--- Trecho do documento ---
Também é de se notar a rapidez com que o volume de recursos disponibilizado para o programa

cresceu no decorrer do tempo. Assim, esse capítulo se dedica a explicar o processo de inclusão

de novos setores na carteira, começando por uma análise das vantagens e desvantagens que o

PAC oferecia para os ministérios setoriais.

4.1 PAC ou não PAC? Trade-offs para os atores envolvidos

Este trabalho tem defendido que o critério primordial para seleção dos projetos

participantes da carteira do PAC foi o potencial de impulsionar o crescimento econômico. No

entanto, é importante entender que o programa serviu a outro objetivo, não explícito,

particularmente importante por conta do cenário político do país: aumentar o controle da

Presidência sobre os órgãos setoriais.

Como já citado anteriormente, uma das características do governo Lula foi o

fortalecimento da Casa Civil, com destaque para o desdobramento da Subchefia de Acao

Governamental em duas: a Subchefia de Analise e Acompanhamento de Politicas

Governamentais (SAG) e a Subchefia de Articulacao e Monitoramento (SAM). A última, de

particular interesse para este trabalho, teria as seguintes atribuições:

... assessorar o Ministro de Estado no monitoramento dos objetivos e metas prioritárias

definidas pelo Presidente da República; coordenar, monitorar e avaliar os resultados

dos programas e projetos considerados prioritários pelo Presidente da República;

subsidiar a formulação da agenda geral do governo, em especial no que se refere às

metas, programas e projetos considerados relevantes pelo Presidente da República;

planejar, coordenar e supervisionar a implementação dos sistemas de avaliação do

desempenho da ação governamental. (Macário, 2013)
--- Registros ---
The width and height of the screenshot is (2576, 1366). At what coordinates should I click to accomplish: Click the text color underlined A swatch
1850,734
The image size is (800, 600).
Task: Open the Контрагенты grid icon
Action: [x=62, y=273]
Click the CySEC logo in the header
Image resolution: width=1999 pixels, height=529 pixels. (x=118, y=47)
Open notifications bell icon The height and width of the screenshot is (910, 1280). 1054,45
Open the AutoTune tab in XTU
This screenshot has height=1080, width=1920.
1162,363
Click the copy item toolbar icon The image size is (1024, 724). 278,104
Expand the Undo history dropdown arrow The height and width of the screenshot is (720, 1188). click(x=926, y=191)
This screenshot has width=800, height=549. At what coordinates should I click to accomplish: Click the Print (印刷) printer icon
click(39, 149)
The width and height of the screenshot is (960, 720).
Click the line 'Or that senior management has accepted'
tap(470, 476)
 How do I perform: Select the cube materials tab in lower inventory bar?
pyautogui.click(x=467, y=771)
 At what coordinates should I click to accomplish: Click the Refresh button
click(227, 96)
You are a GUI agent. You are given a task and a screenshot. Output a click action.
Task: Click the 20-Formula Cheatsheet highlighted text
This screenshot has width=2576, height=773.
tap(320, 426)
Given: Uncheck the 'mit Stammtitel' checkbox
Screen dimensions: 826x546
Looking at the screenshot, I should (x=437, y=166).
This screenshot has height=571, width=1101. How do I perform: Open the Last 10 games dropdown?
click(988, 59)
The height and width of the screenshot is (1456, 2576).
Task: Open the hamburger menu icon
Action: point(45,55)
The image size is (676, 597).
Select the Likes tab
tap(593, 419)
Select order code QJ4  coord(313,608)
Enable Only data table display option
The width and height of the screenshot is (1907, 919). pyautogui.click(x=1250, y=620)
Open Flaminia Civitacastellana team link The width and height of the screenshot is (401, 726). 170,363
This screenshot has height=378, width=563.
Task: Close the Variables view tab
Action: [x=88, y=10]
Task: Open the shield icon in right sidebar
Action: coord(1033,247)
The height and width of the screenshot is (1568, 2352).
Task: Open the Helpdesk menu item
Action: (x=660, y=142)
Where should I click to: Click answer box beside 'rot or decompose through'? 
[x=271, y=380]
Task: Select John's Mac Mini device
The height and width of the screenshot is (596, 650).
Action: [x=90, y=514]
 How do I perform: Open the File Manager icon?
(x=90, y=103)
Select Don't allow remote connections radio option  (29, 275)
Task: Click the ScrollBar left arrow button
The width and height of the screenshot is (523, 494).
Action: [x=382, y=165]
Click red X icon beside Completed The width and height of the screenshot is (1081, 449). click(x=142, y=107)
---
Tarefa proposta ::
Responda às perguntas abaixo com base no trecho sobre o PAC:
1. Segundo o trabalho, qual foi o critério primordial para a seleção dos projetos participantes da carteira do PAC?
2. Qual objetivo não explícito o programa também atendeu?
3. Em quais duas subchefias foi desdobrada a "Subchefia de Acao Governamental"?

Resolução ::
1. O potencial de impulsionar o crescimento econômico.
2. Aumentar o controle da Presidência sobre os órgãos setoriais.
3. Na Subchefia de Analise e Acompanhamento de Politicas Governamentais (SAG) e na Subchefia de Articulacao e Monitoramento (SAM).